To help us grow and learn from one another’s spiritual practices, we asked two members of the Venn team to write short reflections on the people, places, and experiences that have shaped their prayer lives. Katrina Belcher describes the influence of Mother Teresa’s life dedicated to love and service. Luke Fenwick draws to mind his experience at Santa Maria de Montserrat Abbey in Barcelona, the life of Teresa of Ávila, and the words of Scripture. Both offer ways for us to remember, reflect, and emulate in our own prayer lives. The beautiful photos were taken by Luke during his time at Montserrat.


Katrina

My prayer life has always been encouraged and energised by the writings of the saints. When I find my zeal for prayer waning or when the demands of life seem to take precedence over the solitude of prayer, I go straight to St Augustine, St Teresa of Ávila, St. Ignatius, the list goes on; and most recently, to Mother Teresa. This community of saints, those who have walked this path so humbly before us, inspire me to follow their example and enter more deeply into a life of prayer.

But how does this look in action? As a mum of two, my moments for solitude are limited, and even when I get the opportunity, I sit with Scripture and wait on God and–nothing. Prayer can very easily feel like ticking a box, and stilling my mind for any decent length of time is a challenge. But what Mother Teresa has shown me is that my prayer life has very little to do with my efforts, and the more I focus on my effort with God and the outcome of my praying, the more I am hindering God actually speaking and moving.

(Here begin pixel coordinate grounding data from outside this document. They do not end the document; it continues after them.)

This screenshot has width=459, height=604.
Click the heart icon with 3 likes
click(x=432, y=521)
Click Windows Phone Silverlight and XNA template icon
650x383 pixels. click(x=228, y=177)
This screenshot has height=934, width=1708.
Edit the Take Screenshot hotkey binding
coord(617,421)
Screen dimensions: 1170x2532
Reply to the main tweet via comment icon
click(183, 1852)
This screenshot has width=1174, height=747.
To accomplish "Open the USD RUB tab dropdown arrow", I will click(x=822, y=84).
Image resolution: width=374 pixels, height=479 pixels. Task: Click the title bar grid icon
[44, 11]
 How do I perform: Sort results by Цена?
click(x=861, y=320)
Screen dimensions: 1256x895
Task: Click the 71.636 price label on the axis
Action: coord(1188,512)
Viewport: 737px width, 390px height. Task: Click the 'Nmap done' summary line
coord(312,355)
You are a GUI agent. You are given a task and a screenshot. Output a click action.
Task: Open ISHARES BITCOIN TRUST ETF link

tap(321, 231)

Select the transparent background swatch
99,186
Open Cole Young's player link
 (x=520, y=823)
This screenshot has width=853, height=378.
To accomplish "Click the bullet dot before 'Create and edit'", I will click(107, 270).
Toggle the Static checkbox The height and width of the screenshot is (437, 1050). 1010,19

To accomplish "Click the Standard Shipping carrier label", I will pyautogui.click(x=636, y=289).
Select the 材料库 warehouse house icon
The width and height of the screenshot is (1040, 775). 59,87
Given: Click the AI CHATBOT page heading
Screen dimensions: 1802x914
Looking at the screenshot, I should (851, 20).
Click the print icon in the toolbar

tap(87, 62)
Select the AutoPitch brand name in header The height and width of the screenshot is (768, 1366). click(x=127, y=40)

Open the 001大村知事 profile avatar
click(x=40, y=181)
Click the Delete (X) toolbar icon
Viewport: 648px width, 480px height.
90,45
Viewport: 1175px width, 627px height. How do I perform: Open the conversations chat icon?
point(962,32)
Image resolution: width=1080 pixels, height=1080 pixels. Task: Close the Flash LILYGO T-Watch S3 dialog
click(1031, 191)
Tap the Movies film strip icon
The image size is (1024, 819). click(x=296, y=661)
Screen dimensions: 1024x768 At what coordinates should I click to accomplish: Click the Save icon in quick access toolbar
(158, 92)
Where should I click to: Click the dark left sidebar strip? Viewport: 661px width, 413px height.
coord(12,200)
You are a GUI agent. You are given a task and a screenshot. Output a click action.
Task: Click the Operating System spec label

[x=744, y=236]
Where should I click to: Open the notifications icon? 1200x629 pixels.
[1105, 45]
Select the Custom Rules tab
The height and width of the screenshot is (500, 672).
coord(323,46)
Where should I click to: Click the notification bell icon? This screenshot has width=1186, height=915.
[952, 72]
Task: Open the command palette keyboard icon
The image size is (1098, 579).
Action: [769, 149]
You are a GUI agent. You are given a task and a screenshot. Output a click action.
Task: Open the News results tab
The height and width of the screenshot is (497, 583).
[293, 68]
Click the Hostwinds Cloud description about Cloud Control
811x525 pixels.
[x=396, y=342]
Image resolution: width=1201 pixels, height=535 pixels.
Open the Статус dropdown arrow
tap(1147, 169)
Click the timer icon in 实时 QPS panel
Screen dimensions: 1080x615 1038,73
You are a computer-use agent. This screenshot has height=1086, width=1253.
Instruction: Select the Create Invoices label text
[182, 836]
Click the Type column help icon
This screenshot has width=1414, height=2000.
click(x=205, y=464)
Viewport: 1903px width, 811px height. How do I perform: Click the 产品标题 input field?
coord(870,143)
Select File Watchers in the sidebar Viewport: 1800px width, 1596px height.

Mother Teresa’s life of prayer involved years of loneliness and suffering and a longing for union with Christ that was all-consuming and never satiated. Instead of giving up, she continued to faithfully serve the Lord by loving the poor. Instead of focusing inward, her prayers led her to serve everyone, knowing that in doing so she was serving her Lord.

Mother Teresa’s sacrifice of self is something that has challenged me consistently over the past few years. The complete denial of her own comfort for the service of others is so counter to the culture we are immersed in, and though culture has a part in shaping who I am, the example of Mother Teresa challenges me to question who or what I am choosing to serve.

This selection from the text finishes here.